Photo of Professionals at Doyle Quane
Photo of Professionals at Doyle Quane
Premier Estate Planning & Family Law Attorneys in Danville, CA

How does a POD account work?

On Behalf of | Feb 15, 2023 | Estate Planning

A Payable on Death (POD) account is just one tool that you can use when you’re trying to determine how to transfer your finances from your name to someone else’s. Many people accomplish this goal simply by naming their heirs in a will and stating how much money they want to leave to each person. But a POD account approaches things much differently. Embracing this approach can allow you to benefit from some unique advantages.

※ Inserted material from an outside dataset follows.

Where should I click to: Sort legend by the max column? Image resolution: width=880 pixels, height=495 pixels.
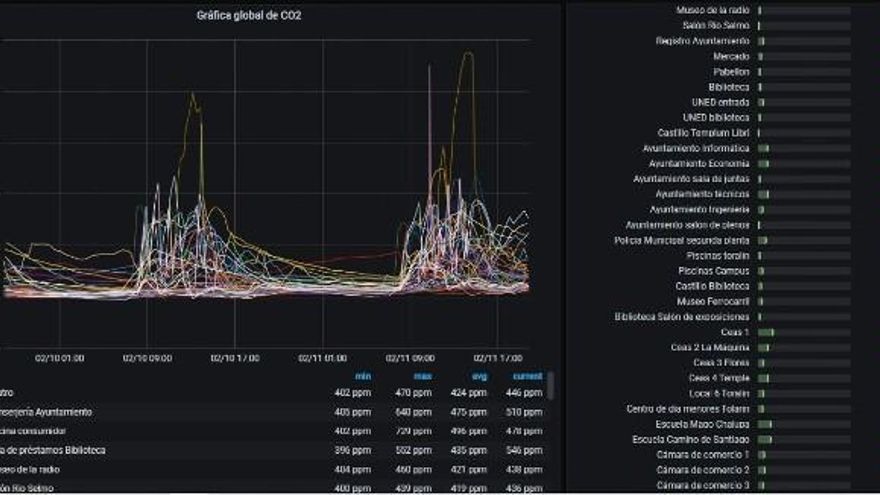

For one thing, you can set the POD account up as soon as you open a specialized account at your financial institution. You may also be able to take money from an existing account and add a beneficiary designation so that it is now a POD account. It’s important to get all the steps right, but this is not necessarily a complicated process to use and it is available to most people.

How it works

Once you’ve chosen a beneficiary, the account will transfer into their name if you pass away. They will then immediately assume ownership. They are listed on that account as the beneficiary even before you pass away, but they have no authority to take money out of that account or add more to it until you’re gone. Ownership does not change until it has been demonstrated that you have passed away and they are meant to be the next owner of that financial account.

As you may have noticed, this means that probate is not necessary for this asset. A POD account does not have to be listed in your will because you don’t have to name your heir and tell them that this part of your estate is intended for them. You will instead want to let them know that they are the beneficiary on the account but that they don’t necessarily have to address any other parts of your estate plan to take over that ownership.

Finally, because this account skips probate, it can reduce the odds of a dispute between your heirs. They can challenge a will for certain reasons but a beneficiary designation is usually fairly clear.

When it comes to estate planning, you can see how important it is to know about all of the legal tools you have at your disposal, as some may help you to reach your goals more efficiently and effectively than others.